Any existing rows in the database that match the file being synchronized will be replaced during synchronization. This operation is done as a database transaction containing all deletions and all insertions. See FILE VERSIONING section in the manual for a description of how to avoid race conditions while simultaneously updating data files and extracting data.

Supported databases

PostgreSQL (version >= 9.1) and SQLite3 are supported as target databases. For PostgreSQL the hstore extension is required and is included with any modern PostgreSQL installation.

When using Postgres the specified table is expected to exist.

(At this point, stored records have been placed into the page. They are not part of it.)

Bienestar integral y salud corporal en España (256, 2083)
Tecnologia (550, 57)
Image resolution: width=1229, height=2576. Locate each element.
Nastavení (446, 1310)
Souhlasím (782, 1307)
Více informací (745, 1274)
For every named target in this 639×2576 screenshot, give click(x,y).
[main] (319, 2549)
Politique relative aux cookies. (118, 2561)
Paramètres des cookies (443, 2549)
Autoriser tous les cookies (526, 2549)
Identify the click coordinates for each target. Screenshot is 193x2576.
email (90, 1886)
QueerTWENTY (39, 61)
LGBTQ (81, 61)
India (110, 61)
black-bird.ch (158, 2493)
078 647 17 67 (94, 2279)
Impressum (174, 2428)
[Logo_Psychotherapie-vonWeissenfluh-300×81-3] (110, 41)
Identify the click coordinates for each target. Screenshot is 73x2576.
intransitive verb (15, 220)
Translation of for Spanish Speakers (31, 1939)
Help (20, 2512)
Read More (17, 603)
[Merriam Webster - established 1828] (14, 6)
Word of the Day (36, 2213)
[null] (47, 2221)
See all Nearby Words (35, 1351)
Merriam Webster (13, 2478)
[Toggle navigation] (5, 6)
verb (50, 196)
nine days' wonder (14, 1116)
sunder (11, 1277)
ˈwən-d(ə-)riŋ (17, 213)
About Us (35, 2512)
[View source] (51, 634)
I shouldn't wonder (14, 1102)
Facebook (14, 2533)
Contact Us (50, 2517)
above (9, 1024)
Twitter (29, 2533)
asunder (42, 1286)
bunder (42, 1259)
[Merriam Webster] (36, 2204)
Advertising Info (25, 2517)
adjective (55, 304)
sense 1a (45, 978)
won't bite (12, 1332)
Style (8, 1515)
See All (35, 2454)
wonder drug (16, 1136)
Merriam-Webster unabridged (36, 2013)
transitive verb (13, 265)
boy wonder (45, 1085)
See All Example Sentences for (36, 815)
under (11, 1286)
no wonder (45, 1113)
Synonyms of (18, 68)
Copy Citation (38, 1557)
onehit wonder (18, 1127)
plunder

When using SQLite both the database file and table will be created as needed, along with some indexes on common fields.

Program flow

The general program flow follows this pattern:

  • Read all the data in the specified file(s) and determine the summary details
  • For each file:
    • Check the database for existing rows for file
      • If existing rows exist for the same data scanned, compare MD5 sums and retain updated time values if the data has not changed.
    • Delete all rows for file
    • Insert new rows for file

The DELETE and INSERT statements are performed in a transaction in order to guarantee than any queries reading this information do not miss any data.

Tracking time series data updates

The indexing table contains an MD5 sum that mseedindex uses to determine when a data section changes. Data, or specifically a data section, can be moved in a file and the MD5 will still be the same and the indexer will know that the data in that section has not changed.

The updated field tracks the last known time that a data section was changed. If there are no existing entries for given data (initial load) the updated field is set to the file modification time.